There are fundamentally two ways to argue that mobile Internet access can be, or cannot be, a viable alternative to fixed network broadband.
The first objection is that mobile Internet access cannot match fixed network performance, the other fundamental objection is that mobile Internet access cannot match fixed network price.
The best way to illustrate the “capacity” argument is to look at typical usage buckets.
Where mobile Internet access typically features a monthly usage cap in double digits, fixed services often have monthly usage caps in triple digits. That might not be an issue for many lighter users or people who only want to buy one type of connection (only mobile or only fixed) and find mobile offers better value.
At one time, it also would have made sense to compare fixed network speeds with mobile speeds. That probably always will be something of an issue, but is becoming less a practical issue now that some Long Term Evolution-Advanced networks can deliver 300 Mbps per device.
For most practical present purposes, 300 Mbps usable by a single device will handle most applications.
The other objection to the notion that mobile Internet access really can be a product substitute for fixed access is price, or specifically, price per bit.
Generally speaking, mobile Internet access has cost more than fixed broadband, on a price per megabyte or price per gigabyte basis. In many markets, where fixed access costs cents per gigabyte, mobile can cost dollars per gigabyte, for example.
But that is not true in all markets. As some have noted, in Denmark and Finland, mobile Internet access actually outperforms fixed network and mobile Internet access “price per bit” in the German market, for example.
Mobile arguably has tended to be more expensive on a price per megabits per second metric as well.

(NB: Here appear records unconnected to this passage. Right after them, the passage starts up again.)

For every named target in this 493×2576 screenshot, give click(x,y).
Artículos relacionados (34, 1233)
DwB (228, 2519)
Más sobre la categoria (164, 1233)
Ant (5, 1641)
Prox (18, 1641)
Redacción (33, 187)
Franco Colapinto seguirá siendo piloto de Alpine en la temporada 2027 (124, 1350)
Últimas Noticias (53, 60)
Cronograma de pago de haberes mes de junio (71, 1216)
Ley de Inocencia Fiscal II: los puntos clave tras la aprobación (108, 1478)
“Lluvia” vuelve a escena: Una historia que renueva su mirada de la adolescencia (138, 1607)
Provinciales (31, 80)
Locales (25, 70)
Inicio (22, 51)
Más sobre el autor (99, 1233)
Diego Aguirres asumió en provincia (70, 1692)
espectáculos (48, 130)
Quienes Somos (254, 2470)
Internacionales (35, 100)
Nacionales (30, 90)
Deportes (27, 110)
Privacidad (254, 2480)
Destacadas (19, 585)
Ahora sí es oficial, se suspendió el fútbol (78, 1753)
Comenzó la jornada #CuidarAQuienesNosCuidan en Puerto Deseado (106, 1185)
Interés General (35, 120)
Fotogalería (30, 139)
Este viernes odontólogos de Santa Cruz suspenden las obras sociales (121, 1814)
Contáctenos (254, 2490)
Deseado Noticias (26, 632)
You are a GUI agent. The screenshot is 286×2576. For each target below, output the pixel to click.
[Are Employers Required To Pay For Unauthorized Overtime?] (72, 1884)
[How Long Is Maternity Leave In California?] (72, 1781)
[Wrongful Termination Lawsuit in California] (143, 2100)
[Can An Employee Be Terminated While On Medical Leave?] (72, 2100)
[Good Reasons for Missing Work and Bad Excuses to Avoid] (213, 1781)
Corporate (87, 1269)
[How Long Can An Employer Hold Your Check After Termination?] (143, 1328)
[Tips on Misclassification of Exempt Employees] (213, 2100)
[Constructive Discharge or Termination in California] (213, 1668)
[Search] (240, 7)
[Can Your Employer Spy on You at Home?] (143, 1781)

Cisco has in the past estimated that peak hour capacity for mobile networks is about 25 to 100 times more expensive than fixed networks, for example.
Though the monthly recurring cost for mobile Internet access might not be so different from the monthly retail cost for a fixed service (mobile might cost about half as much as a fixed connection), the price per bit in the mobile realm is higher than in the fixed network realm.
But, as always, value matters. It might be an acceptable value proposition for some users to rely on mobile as a sole or primary form of Internet access. That will be easier for lighter users, including those whose total monthly requirment is 10 GB to 12 GB or less, per device.
Mobile-only might also be valuable for users who cannot afford both a fixed and mobile connection.
Mobile-only might also be quite satisfactory even for lighter users who watch some online video, as 300 Mbps is sufficient for nearly all consumer applications, at the moment.
One might still argue that mobile Internet access is not a full substitute for fixed access. But that might not be the relevant question.
The question is what percentage of total Internet access requirements could be met using only LTE-A?